Has it really been over a week since last I blogged? Oh well ... I've been busy both at work and at home.

Something I've been working on of late is a better routine to split a string into individual words in T-SQL. You might remember my previous effort, which works really well. This one works even better (although it may be a little slower), because it allows for any number of "delimiter" characters (in the @delims variable).

I know a few of my readers are absolute SQL guns, so if there's something in here that doesn't look right, or could work better, feel free to call me on it in the comments section.

Update! It turns out that I need to move the hyphen character in @delims to the end of the string - otherwise it's treating it as a range operator, and matching everything between the characters on either side of it!
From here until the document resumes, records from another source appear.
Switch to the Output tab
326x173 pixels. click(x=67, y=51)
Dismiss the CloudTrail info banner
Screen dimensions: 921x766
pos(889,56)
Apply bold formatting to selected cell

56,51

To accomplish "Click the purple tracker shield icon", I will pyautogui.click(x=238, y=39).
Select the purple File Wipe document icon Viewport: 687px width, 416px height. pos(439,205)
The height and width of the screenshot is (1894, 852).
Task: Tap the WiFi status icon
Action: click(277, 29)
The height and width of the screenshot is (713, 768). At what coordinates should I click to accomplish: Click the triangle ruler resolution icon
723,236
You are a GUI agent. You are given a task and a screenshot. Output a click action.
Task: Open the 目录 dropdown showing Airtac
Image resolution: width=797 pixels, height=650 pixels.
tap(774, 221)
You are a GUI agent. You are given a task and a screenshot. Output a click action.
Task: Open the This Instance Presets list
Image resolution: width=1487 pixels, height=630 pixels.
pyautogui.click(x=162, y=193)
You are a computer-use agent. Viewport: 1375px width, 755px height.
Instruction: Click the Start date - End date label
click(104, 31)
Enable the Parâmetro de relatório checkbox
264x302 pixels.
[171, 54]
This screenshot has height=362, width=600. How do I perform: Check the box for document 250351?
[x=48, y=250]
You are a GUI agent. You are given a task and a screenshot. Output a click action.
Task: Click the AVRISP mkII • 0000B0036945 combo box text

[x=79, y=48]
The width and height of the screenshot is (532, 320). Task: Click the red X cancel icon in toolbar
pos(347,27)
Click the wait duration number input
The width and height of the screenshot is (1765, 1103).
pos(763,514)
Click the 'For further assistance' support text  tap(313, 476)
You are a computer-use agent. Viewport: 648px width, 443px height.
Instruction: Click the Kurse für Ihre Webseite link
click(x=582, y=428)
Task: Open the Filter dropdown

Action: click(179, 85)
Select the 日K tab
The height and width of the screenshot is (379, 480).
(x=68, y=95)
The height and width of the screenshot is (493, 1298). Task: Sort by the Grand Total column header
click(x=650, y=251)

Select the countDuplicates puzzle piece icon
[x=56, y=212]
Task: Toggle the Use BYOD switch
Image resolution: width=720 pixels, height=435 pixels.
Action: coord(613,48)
CREATE FUNCTION SplitWords(@text varchar(8000))
RETURNS @words TABLE (
pos smallint,
value varchar(8000)
)
AS
BEGIN
SET @text = RTRIM(@text)
 
DECLARE @delims varchar(10)
SET @delims = ' ,:/-'
DECLARE @pos smallint, @i smallint, @s varchar(8000)
 
SET @pos = 1
 
WHILE @pos < LEN(@text)
AND CHARINDEX(SUBSTRING(@text, @pos, 1), @delims) > 0
SET @pos = @pos + 1
 
WHILE @pos <= LEN(@text)
BEGIN
SET @i = PATINDEX('%[' + @delims + ']%',
SUBSTRING(@text, @pos, len(@text) - @pos + 1))
IF @i > 0
BEGIN
SET @i = @i + @pos - 1
IF @i > @pos
BEGIN
-- @i now holds the earliest delimiter in the string
SET @s = SUBSTRING(@text, @pos, @i - @pos)
INSERT INTO @words
VALUES (@pos, @s)
END
SET @pos = @i + 1
 
WHILE @pos < LEN(@text)
AND CHARINDEX(SUBSTRING(@text, @pos, 1), @delims) > 0
SET @pos = @pos + 1
END
ELSE
BEGIN
SET @s = SUBSTRING(@text, @pos, LEN(@text) - @pos + 1)
INSERT INTO @words
VALUES (@pos, @s) SET @pos = LEN(@text) + 1
END
END
-- remove common words that we don't want to search for
DELETE FROM @words
WHERE value IN ('an', 'the', 'of', 'and', '&')
RETURN
END